*To do*: Restate all of the data exactly.

*Data for processing*:
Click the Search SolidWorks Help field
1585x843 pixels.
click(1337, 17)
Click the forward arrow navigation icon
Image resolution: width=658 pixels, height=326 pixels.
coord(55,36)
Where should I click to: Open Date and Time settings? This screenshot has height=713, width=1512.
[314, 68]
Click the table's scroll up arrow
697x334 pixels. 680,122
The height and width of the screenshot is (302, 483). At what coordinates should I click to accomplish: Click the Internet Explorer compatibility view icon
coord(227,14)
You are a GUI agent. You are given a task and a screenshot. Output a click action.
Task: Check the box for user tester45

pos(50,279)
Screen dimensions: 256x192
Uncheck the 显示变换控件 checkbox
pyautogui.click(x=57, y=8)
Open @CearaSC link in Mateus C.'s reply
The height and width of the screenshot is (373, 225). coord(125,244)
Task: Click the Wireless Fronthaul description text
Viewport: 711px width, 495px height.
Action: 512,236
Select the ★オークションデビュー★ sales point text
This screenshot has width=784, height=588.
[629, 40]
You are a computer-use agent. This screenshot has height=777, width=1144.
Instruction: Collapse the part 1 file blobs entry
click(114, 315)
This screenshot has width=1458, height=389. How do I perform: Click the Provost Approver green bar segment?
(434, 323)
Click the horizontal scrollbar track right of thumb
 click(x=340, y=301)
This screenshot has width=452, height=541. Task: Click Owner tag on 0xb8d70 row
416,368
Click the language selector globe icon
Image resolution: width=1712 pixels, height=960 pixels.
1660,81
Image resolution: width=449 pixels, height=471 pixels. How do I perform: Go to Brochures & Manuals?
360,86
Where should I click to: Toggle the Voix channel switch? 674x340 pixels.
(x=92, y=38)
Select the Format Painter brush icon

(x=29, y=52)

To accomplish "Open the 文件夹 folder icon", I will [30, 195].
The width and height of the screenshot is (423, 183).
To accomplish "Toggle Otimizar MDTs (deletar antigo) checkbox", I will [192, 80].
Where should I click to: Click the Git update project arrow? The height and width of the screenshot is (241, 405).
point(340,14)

*Response for this exercise*:
Click the Search SolidWorks Help field
1585x843 pixels.
click(1337, 17)
Click the forward arrow navigation icon
Image resolution: width=658 pixels, height=326 pixels.
coord(55,36)
Where should I click to: Open Date and Time settings? This screenshot has height=713, width=1512.
[314, 68]
Click the table's scroll up arrow
697x334 pixels. 680,122
The height and width of the screenshot is (302, 483). At what coordinates should I click to accomplish: Click the Internet Explorer compatibility view icon
coord(227,14)
You are a GUI agent. You are given a task and a screenshot. Output a click action.
Task: Check the box for user tester45

pos(50,279)
Screen dimensions: 256x192
Uncheck the 显示变换控件 checkbox
pyautogui.click(x=57, y=8)
Open @CearaSC link in Mateus C.'s reply
The height and width of the screenshot is (373, 225). coord(125,244)
Task: Click the Wireless Fronthaul description text
Viewport: 711px width, 495px height.
Action: 512,236
Select the ★オークションデビュー★ sales point text
This screenshot has width=784, height=588.
[629, 40]
You are a computer-use agent. This screenshot has height=777, width=1144.
Instruction: Collapse the part 1 file blobs entry
click(114, 315)
This screenshot has width=1458, height=389. How do I perform: Click the Provost Approver green bar segment?
(434, 323)
Click the horizontal scrollbar track right of thumb
 click(x=340, y=301)
This screenshot has width=452, height=541. Task: Click Owner tag on 0xb8d70 row
416,368
Click the language selector globe icon
Image resolution: width=1712 pixels, height=960 pixels.
1660,81
Image resolution: width=449 pixels, height=471 pixels. How do I perform: Go to Brochures & Manuals?
360,86
Where should I click to: Toggle the Voix channel switch? 674x340 pixels.
(x=92, y=38)
Select the Format Painter brush icon

(x=29, y=52)

To accomplish "Open the 文件夹 folder icon", I will [30, 195].
The width and height of the screenshot is (423, 183).
To accomplish "Toggle Otimizar MDTs (deletar antigo) checkbox", I will [192, 80].
Where should I click to: Click the Git update project arrow? The height and width of the screenshot is (241, 405).
point(340,14)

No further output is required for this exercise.